### Aim
Count the lines below that contain the string "name", and reply with only that number.
+++ Record list +++
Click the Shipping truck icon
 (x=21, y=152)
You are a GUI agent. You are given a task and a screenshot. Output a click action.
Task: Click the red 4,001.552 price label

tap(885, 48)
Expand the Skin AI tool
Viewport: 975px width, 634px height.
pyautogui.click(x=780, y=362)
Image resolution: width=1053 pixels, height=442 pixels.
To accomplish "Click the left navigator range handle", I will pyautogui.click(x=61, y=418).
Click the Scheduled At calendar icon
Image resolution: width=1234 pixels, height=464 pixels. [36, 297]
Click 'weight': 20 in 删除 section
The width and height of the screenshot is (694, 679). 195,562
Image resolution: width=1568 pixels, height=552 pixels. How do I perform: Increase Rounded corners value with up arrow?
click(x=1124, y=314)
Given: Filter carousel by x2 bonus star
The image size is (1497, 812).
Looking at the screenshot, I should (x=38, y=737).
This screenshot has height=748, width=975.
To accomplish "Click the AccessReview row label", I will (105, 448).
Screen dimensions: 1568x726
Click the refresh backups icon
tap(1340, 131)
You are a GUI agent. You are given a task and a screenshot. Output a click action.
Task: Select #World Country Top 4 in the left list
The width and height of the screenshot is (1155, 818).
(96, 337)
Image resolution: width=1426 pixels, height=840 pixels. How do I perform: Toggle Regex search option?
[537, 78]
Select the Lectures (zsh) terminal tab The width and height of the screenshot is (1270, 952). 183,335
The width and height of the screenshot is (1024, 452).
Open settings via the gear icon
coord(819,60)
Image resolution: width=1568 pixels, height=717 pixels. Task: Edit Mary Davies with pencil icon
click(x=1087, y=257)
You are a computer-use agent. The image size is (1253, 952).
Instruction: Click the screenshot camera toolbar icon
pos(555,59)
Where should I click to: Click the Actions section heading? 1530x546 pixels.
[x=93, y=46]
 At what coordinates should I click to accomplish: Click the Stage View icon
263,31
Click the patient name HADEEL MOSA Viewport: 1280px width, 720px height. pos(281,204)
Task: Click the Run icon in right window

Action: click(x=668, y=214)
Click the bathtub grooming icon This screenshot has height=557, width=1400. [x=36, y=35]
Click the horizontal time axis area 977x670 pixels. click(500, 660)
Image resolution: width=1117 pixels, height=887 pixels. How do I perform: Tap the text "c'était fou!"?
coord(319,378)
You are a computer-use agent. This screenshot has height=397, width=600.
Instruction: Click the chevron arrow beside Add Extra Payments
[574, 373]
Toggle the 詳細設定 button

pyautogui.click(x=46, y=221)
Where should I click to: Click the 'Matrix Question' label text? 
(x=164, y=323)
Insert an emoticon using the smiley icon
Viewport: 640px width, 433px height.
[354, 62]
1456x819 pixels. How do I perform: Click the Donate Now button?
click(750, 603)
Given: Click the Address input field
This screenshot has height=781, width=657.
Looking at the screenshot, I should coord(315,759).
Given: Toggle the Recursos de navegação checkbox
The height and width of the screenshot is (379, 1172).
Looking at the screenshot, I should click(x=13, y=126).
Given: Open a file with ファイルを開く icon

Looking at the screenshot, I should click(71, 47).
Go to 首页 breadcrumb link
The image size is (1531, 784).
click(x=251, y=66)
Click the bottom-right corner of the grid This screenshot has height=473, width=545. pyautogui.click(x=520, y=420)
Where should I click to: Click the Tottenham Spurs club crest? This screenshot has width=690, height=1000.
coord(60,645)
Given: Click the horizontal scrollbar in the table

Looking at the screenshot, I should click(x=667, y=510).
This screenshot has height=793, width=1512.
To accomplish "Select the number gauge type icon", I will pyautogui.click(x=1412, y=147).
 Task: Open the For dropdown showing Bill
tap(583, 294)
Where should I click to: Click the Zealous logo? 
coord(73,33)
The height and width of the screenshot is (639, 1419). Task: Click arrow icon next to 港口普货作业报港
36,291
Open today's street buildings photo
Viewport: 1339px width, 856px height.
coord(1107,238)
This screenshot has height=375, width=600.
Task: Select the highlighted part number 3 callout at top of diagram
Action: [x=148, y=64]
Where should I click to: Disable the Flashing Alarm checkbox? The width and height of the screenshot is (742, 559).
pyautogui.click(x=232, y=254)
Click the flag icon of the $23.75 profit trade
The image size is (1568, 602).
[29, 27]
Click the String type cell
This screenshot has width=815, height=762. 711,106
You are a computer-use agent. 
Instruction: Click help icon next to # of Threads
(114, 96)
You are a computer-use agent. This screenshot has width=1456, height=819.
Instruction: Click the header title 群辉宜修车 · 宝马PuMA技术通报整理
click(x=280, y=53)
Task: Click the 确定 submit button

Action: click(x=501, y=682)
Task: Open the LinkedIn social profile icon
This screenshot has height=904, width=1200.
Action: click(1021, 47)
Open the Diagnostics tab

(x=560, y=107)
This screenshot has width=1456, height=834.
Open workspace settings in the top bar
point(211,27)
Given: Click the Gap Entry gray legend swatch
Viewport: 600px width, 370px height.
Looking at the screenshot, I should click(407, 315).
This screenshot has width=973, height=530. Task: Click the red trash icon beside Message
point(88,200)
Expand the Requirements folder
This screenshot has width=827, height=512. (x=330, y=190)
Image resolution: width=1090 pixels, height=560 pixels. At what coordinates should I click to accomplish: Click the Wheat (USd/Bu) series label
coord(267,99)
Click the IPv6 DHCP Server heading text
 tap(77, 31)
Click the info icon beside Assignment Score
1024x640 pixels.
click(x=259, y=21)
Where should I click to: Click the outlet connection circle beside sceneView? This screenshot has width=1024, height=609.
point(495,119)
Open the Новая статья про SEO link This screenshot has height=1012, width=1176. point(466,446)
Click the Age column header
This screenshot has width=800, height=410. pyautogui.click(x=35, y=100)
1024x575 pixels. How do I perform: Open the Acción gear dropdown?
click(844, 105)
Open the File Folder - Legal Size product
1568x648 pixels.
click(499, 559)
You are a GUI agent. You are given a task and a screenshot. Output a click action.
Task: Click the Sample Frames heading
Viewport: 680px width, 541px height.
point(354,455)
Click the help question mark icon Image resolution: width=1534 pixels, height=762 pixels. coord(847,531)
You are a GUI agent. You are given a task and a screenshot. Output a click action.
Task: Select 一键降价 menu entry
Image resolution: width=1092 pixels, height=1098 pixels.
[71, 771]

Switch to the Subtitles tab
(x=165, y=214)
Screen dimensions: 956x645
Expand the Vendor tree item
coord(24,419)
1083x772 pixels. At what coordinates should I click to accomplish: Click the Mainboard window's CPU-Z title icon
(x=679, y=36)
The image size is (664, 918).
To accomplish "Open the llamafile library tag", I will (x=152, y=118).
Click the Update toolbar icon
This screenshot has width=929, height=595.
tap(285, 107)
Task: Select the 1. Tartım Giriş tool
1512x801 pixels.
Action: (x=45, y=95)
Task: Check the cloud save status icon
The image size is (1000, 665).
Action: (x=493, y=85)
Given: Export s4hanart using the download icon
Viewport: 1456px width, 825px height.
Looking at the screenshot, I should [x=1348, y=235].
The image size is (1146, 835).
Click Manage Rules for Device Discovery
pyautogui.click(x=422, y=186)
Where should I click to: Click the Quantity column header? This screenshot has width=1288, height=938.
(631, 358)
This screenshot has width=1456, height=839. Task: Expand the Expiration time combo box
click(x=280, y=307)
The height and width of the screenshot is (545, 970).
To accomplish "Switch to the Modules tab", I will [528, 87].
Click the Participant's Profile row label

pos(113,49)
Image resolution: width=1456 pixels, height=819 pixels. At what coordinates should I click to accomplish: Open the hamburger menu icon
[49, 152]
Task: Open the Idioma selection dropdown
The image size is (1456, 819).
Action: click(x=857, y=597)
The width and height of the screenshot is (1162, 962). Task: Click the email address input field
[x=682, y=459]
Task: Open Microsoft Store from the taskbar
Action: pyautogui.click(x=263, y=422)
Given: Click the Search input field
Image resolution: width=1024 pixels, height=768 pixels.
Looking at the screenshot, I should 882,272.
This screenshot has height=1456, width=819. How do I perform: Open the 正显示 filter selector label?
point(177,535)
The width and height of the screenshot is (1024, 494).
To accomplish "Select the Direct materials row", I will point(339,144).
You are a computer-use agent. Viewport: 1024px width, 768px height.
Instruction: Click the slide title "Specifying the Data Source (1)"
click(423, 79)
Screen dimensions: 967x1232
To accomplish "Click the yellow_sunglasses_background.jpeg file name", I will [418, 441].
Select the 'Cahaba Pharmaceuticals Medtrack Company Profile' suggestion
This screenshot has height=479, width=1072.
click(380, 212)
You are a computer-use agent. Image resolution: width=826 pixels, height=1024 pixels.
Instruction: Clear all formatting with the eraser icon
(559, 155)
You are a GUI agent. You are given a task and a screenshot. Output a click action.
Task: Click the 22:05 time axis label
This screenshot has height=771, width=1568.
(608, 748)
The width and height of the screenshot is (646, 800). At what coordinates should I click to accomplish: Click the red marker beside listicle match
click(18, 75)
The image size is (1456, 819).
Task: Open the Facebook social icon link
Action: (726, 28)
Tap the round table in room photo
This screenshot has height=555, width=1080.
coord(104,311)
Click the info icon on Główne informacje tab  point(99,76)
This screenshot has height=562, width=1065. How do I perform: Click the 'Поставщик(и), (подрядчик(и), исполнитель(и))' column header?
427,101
+++
### Final result
2